And despite the flood of words, your feelings about the decision to fire Chief Justice Marsha Ternus and Justices David Baker and Michael Streit probably haven't much changed since you started reading about the campaign to boot them from the bench.
It was a victory or a tragedy, a needed check on judicial power or a troubling politicization of our judicial branch, and once again it's put us in the national headlines as a bellwether of things to come.
Washington Post writer Ruth Marcus called the vote “one of Tuesday's most disturbing election results,” the product of what our own Todd Dorman called a “cynical, dishonest, scorched-earth campaign waged against the justices.”
“I think it will send a message across the country that the power resides with the people,” Bob Vander Plaats said. “It's we the people, not we the courts.”
But that's not exactly true. We the people have had the power to determine judicial retention since 1962. It took a thwarted gubernatorial candidate with one hand on a stash of out-of-state dosh to harness that power.
And if the people wanted to honestly exercise their power, they would have voted for or against the justices on their merits - not as some kind of misplaced referendum on same-sex marriage.
The vote not to retain the justices won't change that unanimous ruling at all - or the legal reasoning behind it.
Experts are wringing their hands about what, if any, effect Tuesday's vote will have on state courts in Iowa and beyond.

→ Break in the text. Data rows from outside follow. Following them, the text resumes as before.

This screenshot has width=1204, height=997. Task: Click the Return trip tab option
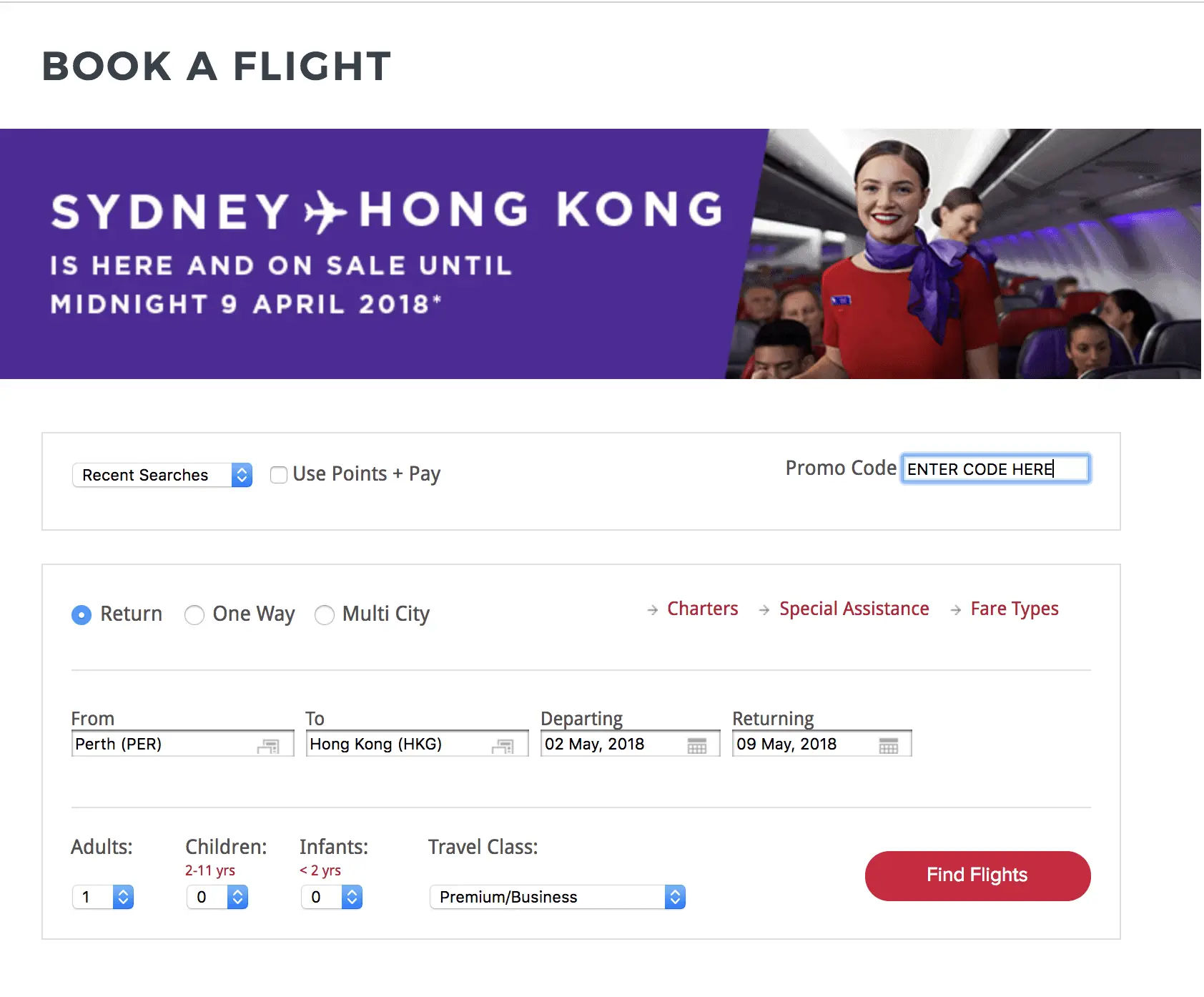point(82,614)
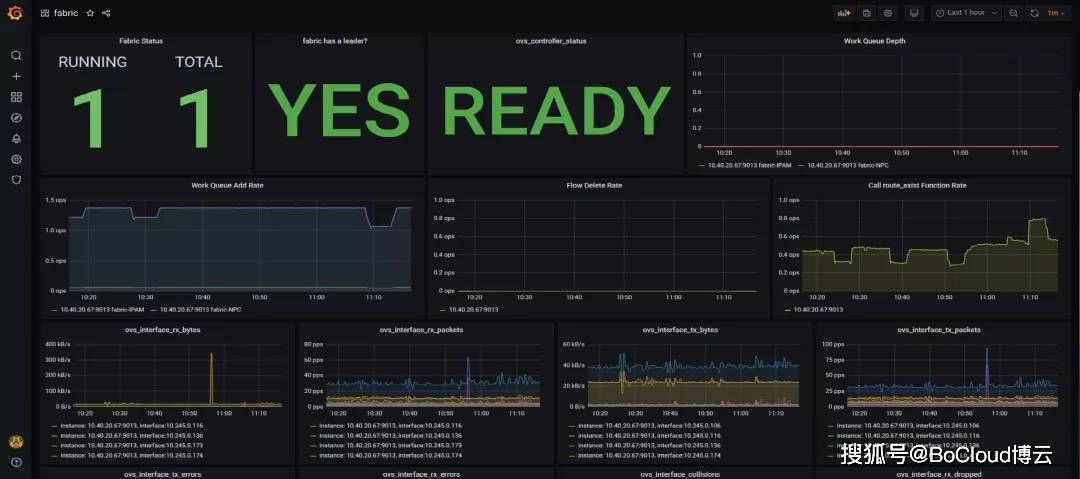The image size is (1080, 479).
Task: Open the Server Admin shield icon
Action: click(x=16, y=179)
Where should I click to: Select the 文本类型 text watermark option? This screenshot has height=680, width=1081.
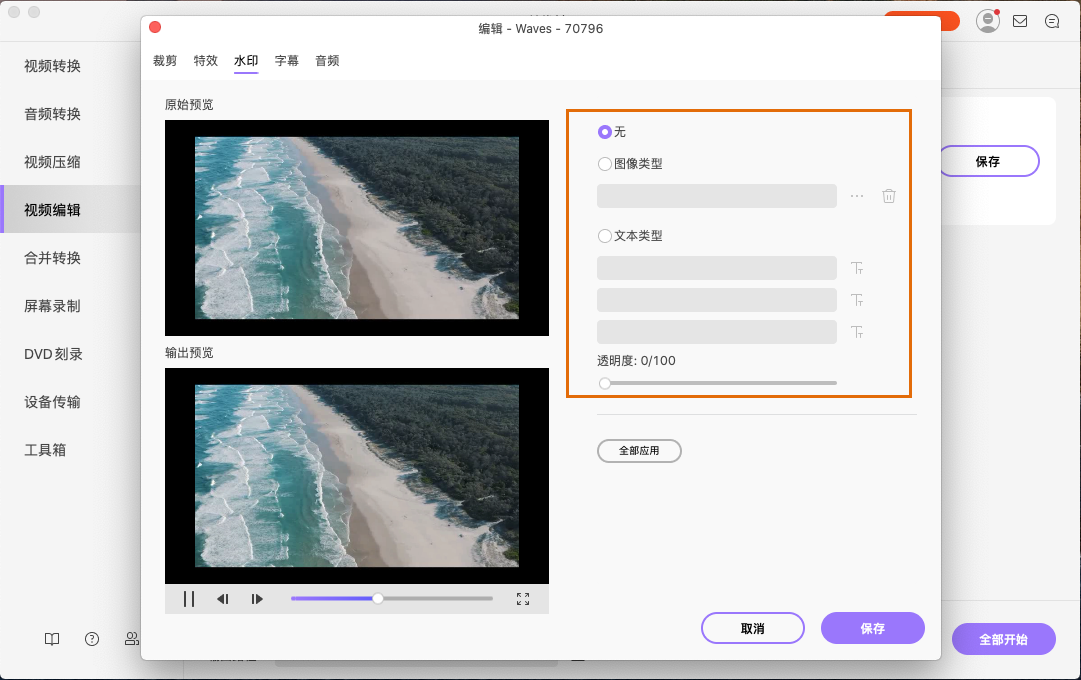(605, 236)
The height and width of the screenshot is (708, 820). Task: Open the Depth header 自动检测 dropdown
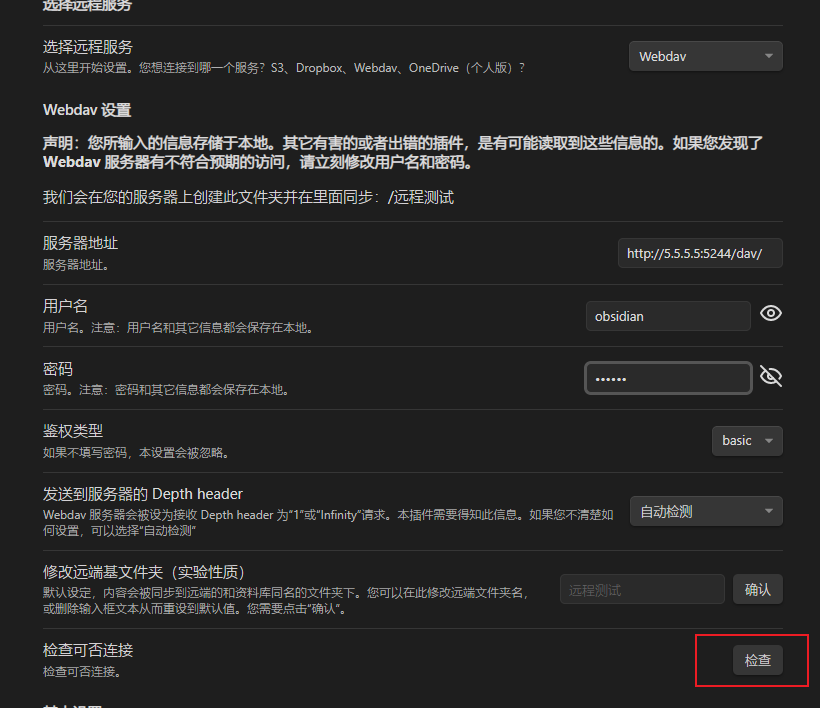705,511
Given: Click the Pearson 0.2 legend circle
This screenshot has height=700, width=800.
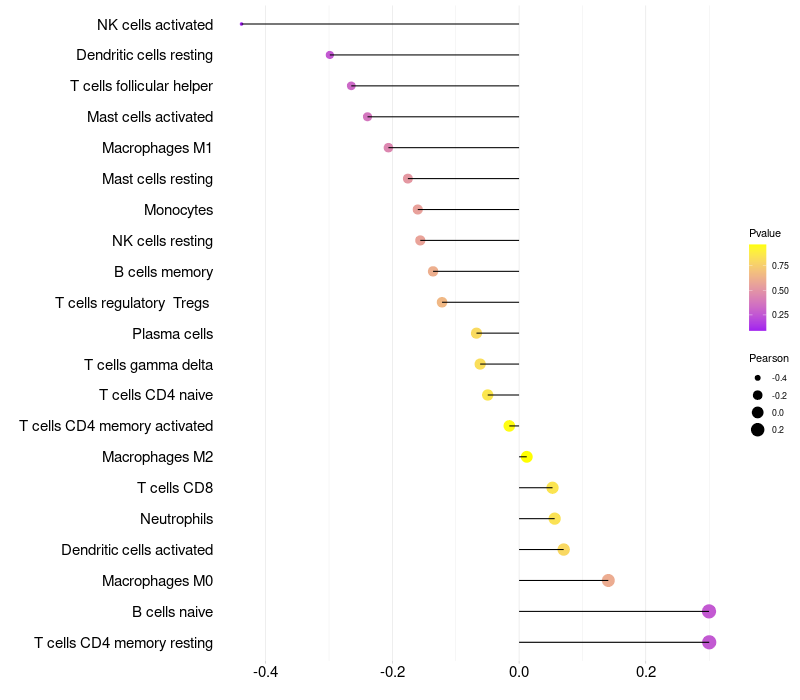Looking at the screenshot, I should [x=758, y=430].
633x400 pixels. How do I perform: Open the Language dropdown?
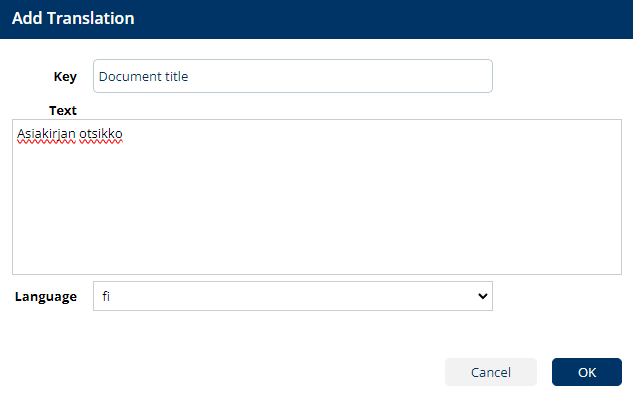coord(292,296)
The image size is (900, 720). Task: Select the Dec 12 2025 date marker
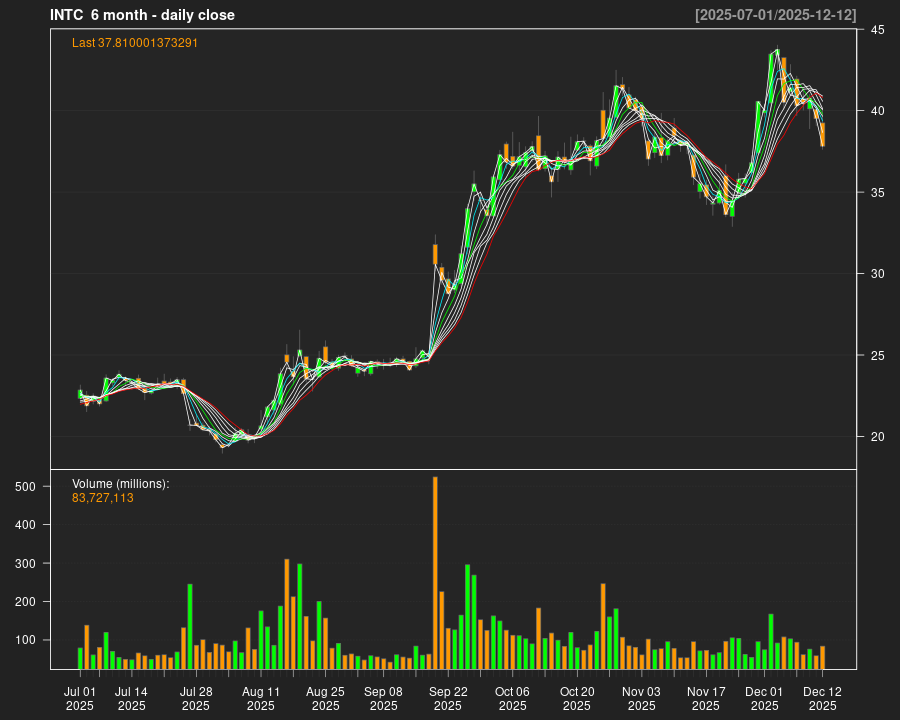tap(822, 697)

Retention votes aren't uncommon - does that mean judges across the country now rule with one eye on the polls?
Probably not.
Because for all the hot air some people like to blow about what Tuesday's vote means for their cause (see above), anyone who's ever been in a courtroom knows
the bench isn't exactly a popularity contest in the first place. If you're looking for Miss Congeniality, try the legislative branch.
University of Iowa law professor Todd Pettys said it best in an interview with the Wall Street Journal's Law Blog:
“Look, each of these justices knew they were coming up for a retention election last year, when they issued the Varnum opinion,” he said. “Nevertheless, they ruled the way they did.”
They did it because it was their job - to see through smoke and mirrors. That's how the courts will, and should, continue.